• _Brief_: Return each line of the rows below that contains the string "resolution". Case counts.

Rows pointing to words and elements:
────

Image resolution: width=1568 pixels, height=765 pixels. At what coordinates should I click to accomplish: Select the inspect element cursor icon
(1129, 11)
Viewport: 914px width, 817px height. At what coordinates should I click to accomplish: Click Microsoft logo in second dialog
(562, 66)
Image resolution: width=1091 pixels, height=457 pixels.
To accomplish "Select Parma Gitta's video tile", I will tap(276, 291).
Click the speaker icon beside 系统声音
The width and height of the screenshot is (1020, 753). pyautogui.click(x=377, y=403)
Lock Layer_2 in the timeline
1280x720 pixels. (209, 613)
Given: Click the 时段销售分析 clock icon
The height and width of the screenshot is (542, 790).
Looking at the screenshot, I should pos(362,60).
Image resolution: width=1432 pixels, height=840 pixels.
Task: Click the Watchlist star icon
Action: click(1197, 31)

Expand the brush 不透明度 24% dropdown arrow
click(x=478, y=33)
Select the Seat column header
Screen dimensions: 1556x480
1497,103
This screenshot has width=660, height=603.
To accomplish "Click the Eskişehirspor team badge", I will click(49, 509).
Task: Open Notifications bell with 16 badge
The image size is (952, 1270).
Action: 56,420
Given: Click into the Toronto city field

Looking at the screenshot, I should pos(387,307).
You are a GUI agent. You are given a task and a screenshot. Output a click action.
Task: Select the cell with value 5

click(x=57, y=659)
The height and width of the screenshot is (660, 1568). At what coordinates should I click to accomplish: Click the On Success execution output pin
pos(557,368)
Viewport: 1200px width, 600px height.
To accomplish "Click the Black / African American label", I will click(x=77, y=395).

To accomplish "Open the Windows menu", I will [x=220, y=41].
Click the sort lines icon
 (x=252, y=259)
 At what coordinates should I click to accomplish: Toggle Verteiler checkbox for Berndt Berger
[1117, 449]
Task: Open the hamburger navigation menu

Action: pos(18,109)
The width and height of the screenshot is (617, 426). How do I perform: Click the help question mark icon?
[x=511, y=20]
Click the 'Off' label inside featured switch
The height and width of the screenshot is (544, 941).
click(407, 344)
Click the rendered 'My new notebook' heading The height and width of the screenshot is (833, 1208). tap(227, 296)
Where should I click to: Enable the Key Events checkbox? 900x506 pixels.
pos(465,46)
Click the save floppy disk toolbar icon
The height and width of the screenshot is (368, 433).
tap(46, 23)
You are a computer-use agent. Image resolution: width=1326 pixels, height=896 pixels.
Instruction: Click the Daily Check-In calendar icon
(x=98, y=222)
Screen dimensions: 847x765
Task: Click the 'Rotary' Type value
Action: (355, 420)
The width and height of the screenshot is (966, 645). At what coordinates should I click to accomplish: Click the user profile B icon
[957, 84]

────

• _Solution to the exercise_:
Image resolution: width=1568 pixels, height=765 pixels. At what coordinates should I click to accomplish: Select the inspect element cursor icon
Image resolution: width=1091 pixels, height=457 pixels.
Image resolution: width=1432 pixels, height=840 pixels.
You are a computer-use agent. Image resolution: width=1326 pixels, height=896 pixels.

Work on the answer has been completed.